### INPUT DATA
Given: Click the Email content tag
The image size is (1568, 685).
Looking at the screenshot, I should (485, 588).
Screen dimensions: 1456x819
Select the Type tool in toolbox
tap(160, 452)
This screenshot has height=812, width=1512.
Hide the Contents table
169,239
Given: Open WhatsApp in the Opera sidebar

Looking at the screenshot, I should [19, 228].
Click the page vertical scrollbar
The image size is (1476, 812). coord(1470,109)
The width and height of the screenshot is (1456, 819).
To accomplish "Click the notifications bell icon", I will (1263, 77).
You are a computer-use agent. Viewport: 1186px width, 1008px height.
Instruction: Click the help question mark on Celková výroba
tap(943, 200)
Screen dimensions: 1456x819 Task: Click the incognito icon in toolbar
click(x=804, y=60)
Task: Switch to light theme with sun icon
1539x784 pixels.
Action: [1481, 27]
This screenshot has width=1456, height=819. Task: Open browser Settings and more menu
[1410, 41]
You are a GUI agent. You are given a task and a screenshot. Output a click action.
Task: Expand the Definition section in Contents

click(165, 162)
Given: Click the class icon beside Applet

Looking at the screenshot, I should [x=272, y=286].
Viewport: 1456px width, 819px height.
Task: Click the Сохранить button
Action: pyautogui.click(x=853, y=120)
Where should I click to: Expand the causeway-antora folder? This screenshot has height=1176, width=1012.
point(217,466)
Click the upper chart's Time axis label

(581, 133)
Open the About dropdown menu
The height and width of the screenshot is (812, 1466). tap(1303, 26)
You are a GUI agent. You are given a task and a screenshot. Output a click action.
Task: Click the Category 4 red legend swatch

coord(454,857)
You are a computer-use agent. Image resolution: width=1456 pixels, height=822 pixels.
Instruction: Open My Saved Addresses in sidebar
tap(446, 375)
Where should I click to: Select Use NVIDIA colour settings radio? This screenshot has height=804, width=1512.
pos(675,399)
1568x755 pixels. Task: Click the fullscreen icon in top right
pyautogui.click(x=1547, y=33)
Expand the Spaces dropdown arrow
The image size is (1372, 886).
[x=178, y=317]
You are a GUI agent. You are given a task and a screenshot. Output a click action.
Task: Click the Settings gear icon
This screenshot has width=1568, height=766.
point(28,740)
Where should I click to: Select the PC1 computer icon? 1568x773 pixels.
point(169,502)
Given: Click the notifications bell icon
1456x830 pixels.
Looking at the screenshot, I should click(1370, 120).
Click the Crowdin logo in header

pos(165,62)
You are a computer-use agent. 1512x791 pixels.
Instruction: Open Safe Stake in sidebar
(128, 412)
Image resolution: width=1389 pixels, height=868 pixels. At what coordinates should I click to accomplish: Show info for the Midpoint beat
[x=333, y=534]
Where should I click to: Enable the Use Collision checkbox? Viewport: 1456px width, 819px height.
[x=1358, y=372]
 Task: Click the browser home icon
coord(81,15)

### WORK ITEM
Every line from the one with "Where should I click to: Expand" through the last line of the records above should be returned exactly, please, and no others.

### THE COMPLETED TASK
Where should I click to: Expand the causeway-antora folder? This screenshot has height=1176, width=1012.
point(217,466)
Click the upper chart's Time axis label

(581, 133)
Open the About dropdown menu
The height and width of the screenshot is (812, 1466). tap(1303, 26)
You are a GUI agent. You are given a task and a screenshot. Output a click action.
Task: Click the Category 4 red legend swatch

coord(454,857)
You are a computer-use agent. Image resolution: width=1456 pixels, height=822 pixels.
Instruction: Open My Saved Addresses in sidebar
tap(446, 375)
Where should I click to: Select Use NVIDIA colour settings radio? This screenshot has height=804, width=1512.
pos(675,399)
1568x755 pixels. Task: Click the fullscreen icon in top right
pyautogui.click(x=1547, y=33)
Expand the Spaces dropdown arrow
The image size is (1372, 886).
[x=178, y=317]
You are a GUI agent. You are given a task and a screenshot. Output a click action.
Task: Click the Settings gear icon
This screenshot has width=1568, height=766.
point(28,740)
Where should I click to: Select the PC1 computer icon? 1568x773 pixels.
point(169,502)
Given: Click the notifications bell icon
1456x830 pixels.
Looking at the screenshot, I should click(1370, 120).
Click the Crowdin logo in header

pos(165,62)
You are a computer-use agent. 1512x791 pixels.
Instruction: Open Safe Stake in sidebar
(128, 412)
Image resolution: width=1389 pixels, height=868 pixels. At what coordinates should I click to accomplish: Show info for the Midpoint beat
[x=333, y=534]
Where should I click to: Enable the Use Collision checkbox? Viewport: 1456px width, 819px height.
[x=1358, y=372]
 Task: Click the browser home icon
coord(81,15)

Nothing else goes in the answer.